Exercise instructions ▸ Only one stretch of the listing below is wanted. Begin at the line that has "Task: Click the Protocol Port help icon", stop after the line that has "The height and", and repeat every line in between exactly.

Records to use ▸
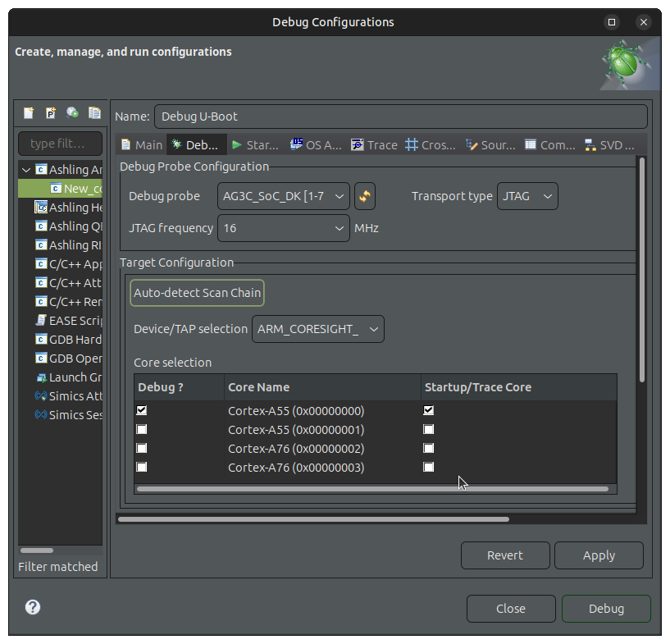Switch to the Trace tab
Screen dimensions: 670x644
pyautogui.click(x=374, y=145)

==

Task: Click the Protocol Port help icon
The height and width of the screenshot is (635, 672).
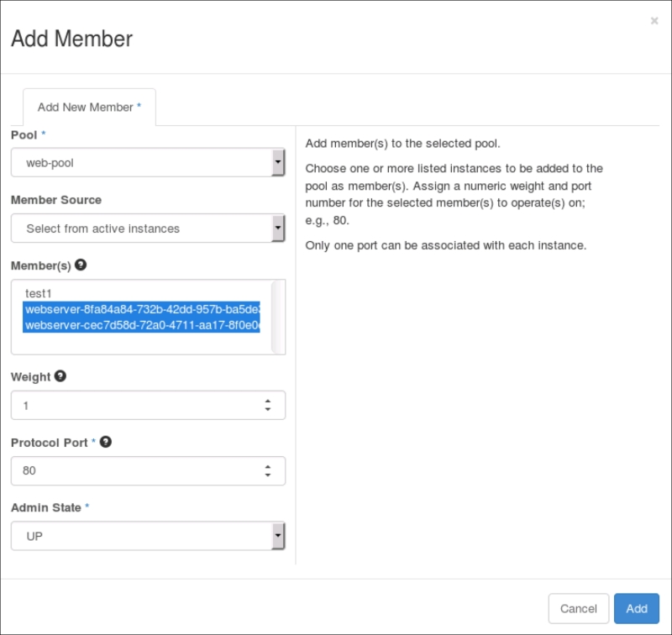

Output of the task ▸
Task: Click the Protocol Port help icon
The height and width of the screenshot is (635, 672).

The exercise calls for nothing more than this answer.